Cehennem ehline, azaplarına denk şekilde açlık sıkıntısı verilir. Bunun üzerine onlar yardım isterler. Kendilerine açlığı gidermeyen ve besleyici de olmayan dikenli, pis kokulu, acı bir bitki (darî") verilir.39 Tekrar yiyecek isterler, bu sefer de boğazda tıkanıp kalan bir yiyecek ikram edilir.40 Sonra dünyada iken böyle boğaza takılan lokmaları su ile geçirdiklerini hatırlarlar ve hemen su isterler. Kendilerine demir çengelli kaynar sular verilir. Erimiş maden kadar sıcak olan bu içecekler, yüzlerine yaklaştırılınca yüzlerini yakıp kavurur,41 midelerine inince de içlerinde olan her şeyi paramparça eder.42
Diğer bir yiyecekleri de cehennemin dibinden çıkan ve tomurcukları şeytanların başı gibi olan zakkum ağacıdır.43 Azabın bir parçası olan bu yiyeceğin tadı o kadar kötüdür ki Hz.
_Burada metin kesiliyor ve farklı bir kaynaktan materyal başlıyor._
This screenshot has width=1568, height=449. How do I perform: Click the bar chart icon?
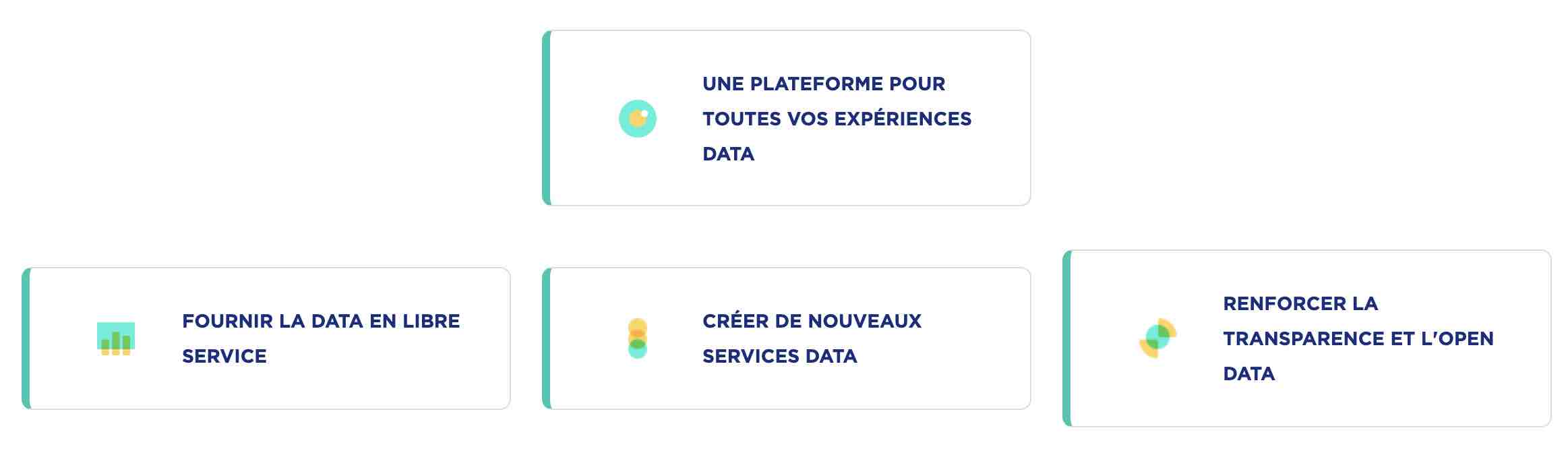tap(116, 338)
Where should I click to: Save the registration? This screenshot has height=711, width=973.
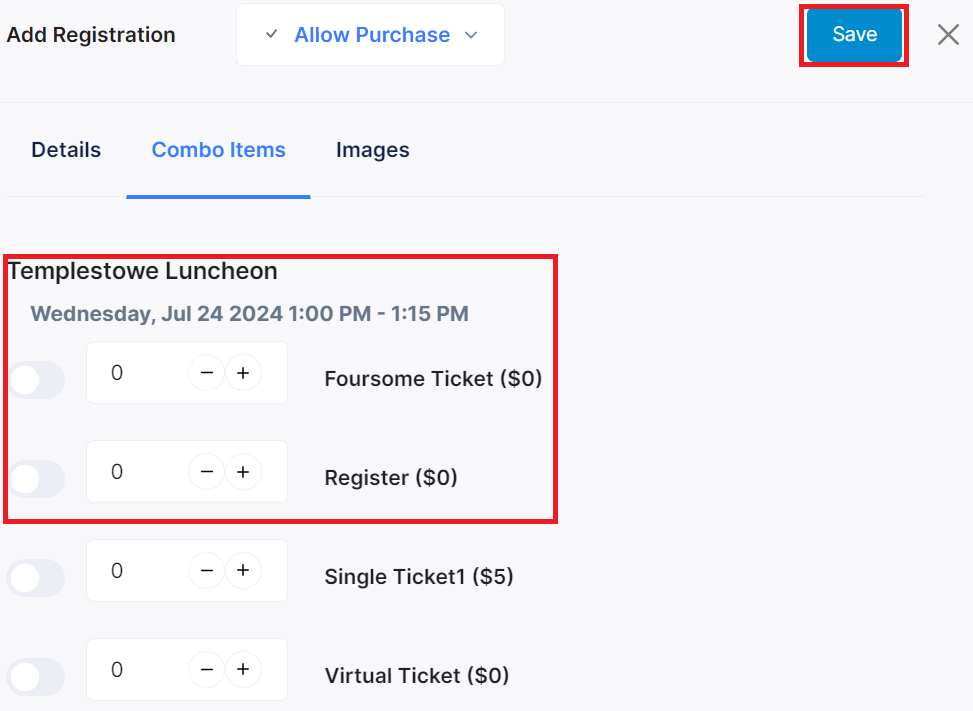click(x=853, y=34)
Peygamber, “(Cehennemliklerin yiyeceği olan) zakkumun bir damlası dünyaya düşmüş olsaydı dünyadakilerin geçim kaynaklarını mahvederdi. Peki ya yiyeceği zakkum olan nasıl dayanacak!” buyurmuştur.44 Bu kötü yiyecekle karınlarını doyuran cehennem ehli, üzerine de kaynar sular içerler. Bu sulardan, kanmak bilmez susamış develerin suya saldırışı gibi içmelerine rağmen susuzlukları geçmez. “İşte bu, onların hesap ve ceza günündeki ziyafetleridir.” 45
Cehennemlikler, içinde bulundukları dehşetli durumdan kurtulmak ümidiyle cehennem bekçilerini çağırırlar. Fakat bekçiler, onların derdine derman olmak yerine, “Elçileriniz size açık delillerle gelmemiş miydi?” diye sorarlar. “Evet.” cevabını verdiklerinde ise “Yalvarın! Allah"tan gelen gerçekleri inkâr edenlerin yalvarması boşunadır!” diyerek onların ümitlerini boşa çıkarırlar. Cehennem ehli bu defa cehennemden sorumlu olan Mâlik isimli meleği çağırarak Allah"tan kendileri için ölüm hükmünü vermesini ister.46 Fakat onlar için burada ölüm yoktur, azapları da bir an olsun hafifletilmez.47 Kaçmak istedikleri her seferde demirden kamçılarla48 dövülerek ateşin ta ortasına itilirler.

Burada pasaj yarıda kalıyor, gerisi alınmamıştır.